(Aim) Please reproduce the data from the line containing "Click the Polecenie" through the end of the data, requests included. Scale every coordinate in the answers by 0.55 and round each result to a whole number, with halves rounded up.

(Element and text location data)

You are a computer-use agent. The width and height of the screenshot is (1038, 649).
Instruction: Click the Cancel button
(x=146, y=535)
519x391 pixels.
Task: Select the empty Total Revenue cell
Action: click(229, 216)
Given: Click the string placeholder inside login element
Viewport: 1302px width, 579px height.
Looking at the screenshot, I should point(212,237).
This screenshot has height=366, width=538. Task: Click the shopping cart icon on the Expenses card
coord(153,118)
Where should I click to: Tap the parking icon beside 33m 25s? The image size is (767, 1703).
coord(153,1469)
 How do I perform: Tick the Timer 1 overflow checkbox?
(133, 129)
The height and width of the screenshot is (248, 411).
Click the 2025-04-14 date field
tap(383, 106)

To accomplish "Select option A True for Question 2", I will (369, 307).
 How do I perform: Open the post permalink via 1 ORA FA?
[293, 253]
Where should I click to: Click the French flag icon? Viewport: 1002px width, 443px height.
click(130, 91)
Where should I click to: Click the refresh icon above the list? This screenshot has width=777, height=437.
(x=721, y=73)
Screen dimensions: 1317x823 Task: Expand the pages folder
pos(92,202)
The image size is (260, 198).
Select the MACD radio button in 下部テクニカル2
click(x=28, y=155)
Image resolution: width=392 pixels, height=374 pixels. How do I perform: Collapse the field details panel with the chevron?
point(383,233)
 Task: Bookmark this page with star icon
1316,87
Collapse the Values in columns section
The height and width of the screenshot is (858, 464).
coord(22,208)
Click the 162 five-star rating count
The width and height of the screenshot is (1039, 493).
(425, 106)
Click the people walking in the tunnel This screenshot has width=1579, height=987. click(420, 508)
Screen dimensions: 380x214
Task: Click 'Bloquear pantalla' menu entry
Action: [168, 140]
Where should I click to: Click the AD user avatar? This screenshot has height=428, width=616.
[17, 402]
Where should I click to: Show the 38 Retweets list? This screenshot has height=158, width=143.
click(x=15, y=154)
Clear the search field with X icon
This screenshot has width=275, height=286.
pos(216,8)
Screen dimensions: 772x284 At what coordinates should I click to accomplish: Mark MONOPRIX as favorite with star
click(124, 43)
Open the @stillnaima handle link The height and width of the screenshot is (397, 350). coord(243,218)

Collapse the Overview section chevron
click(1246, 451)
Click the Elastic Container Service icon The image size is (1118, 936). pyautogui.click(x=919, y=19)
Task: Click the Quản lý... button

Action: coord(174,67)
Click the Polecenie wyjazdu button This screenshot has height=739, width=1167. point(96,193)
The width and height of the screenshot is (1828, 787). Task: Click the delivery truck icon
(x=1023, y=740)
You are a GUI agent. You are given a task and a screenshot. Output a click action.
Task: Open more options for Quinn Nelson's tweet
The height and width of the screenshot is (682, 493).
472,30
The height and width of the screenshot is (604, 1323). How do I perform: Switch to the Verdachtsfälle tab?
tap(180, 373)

(Task solution)
Click the Polecenie wyjazdu button This screenshot has height=739, width=1167. point(53,106)
The width and height of the screenshot is (1828, 787). Task: Click the delivery truck icon
(x=563, y=407)
You are a GUI agent. You are given a task and a screenshot. Output a click action.
Task: Open more options for Quinn Nelson's tweet
The height and width of the screenshot is (682, 493).
260,17
The height and width of the screenshot is (604, 1323). How do I perform: Switch to the Verdachtsfälle tab?
tap(99, 205)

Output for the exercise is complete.